C. Registered and Used in Bad Faith
Paragraph 4(b) of the Policy sets out examples of circumstances that will be considered by a panel to be evidence of bad faith registration and use of a domain name. It provides that:
“For the purposes of Paragraph 4(a)(iii), the following circumstances, in particular but without limitation, if found by the Panel to be present, shall be evidence of the registration and use of a domain name in bad faith:
(i) circumstances indicating that you have registered or you have acquired the domain name primarily for the purpose of selling, renting, or otherwise transferring the domain name registration to the complainant who is the owner of the trademark or service mark or to a competitor of that complainant, for valuable consideration in excess of your documented out-of-pocket costs directly related to the domain name; or
(ii) you have registered the domain name in order to prevent the owner of the trademark or service mark from reflecting the mark in a corresponding domain name, provided that you have engaged in a pattern of such conduct; or
(iii) you have registered the domain name primarily for the purpose of disrupting the business of a competitor; or
(iv) by using the domain name, you have intentionally attempted to attract, for commercial gain, Internet users to your web site or other on-line location, by creating a likelihood of confusion with the complainant’s mark as to the source, sponsorship, affiliation, or endorsement of your web site or location or of a product or service on your web site or location.”
Since OSRAM is a well-known and distinctive trademark and there is no evidenced relationship between the parties, it may be assumed that the Respondent was aware of the Complainant’s trademark at the time it registered the disputed domain name <longosram.com>.
Moreover, the Complainant submitted printouts showing that the website resolved by the disputed domain name <longosram.com> reproduced not only the Complainant’s earlier word mark OSRAM but also the earlier trademarked Complainant’s logo which consists of a stylized lamp placed inside an orange stylized oval, combined with the word “osram”, as well as the stylized orange sign “osram”. Moreover, the Complainant also offered products that compete with the Complainant’s goods.
By using in a such manner the disputed domain name, the Respondent tried to create a likelihood of confusion with the Complainant’s mark OSRAM as to the source, sponsorship, affiliation, or endorsement of its website and to financially benefit from the Complainant’s reputation or to disrupt the Complainant’s business.
The Panel finds that this use of the Complainant’s OSRAM trademarks on the website leads to Internet user confusion and diverts to the Complainant’s customers looking for the Complainant to the Respondent’s site, which also promotes third-party branded goods.
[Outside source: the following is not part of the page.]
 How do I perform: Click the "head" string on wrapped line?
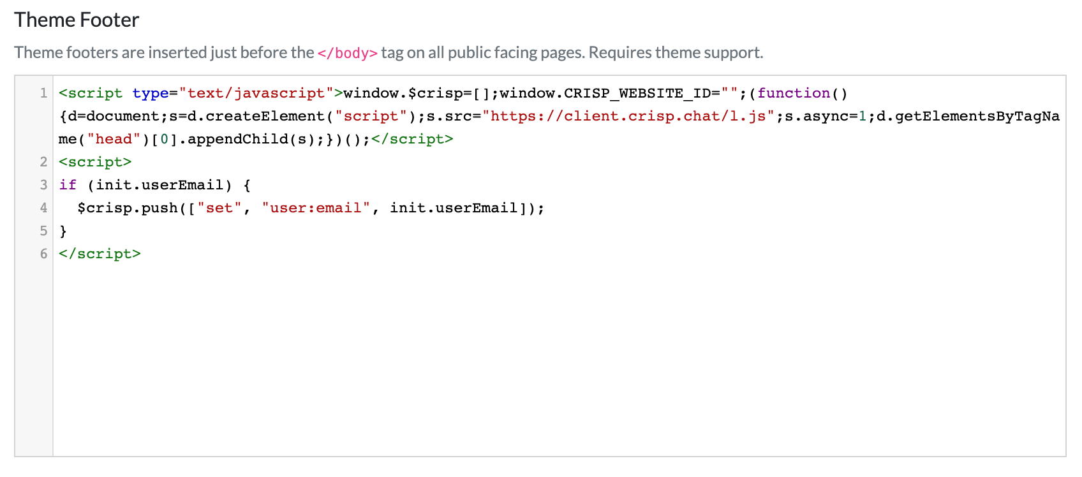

Therefore the Panel finds that the Respondent registered the disputed domain name with the Complainant in mind and with the intention of capitalizing on the reputation of the Complainant within the meaning of paragraph 4(b)(iv) of the Policy.
The Panel finds that the above constitutes registration and use in bad faith pursuant to the third requirement of paragraph 4(a) of the Policy.
For the foregoing reasons, in accordance with paragraphs 4(i) of the Policy and 15 of the Rules, the Panel orders that the disputed domain name, <longosram.com> be transferred to the Complainant.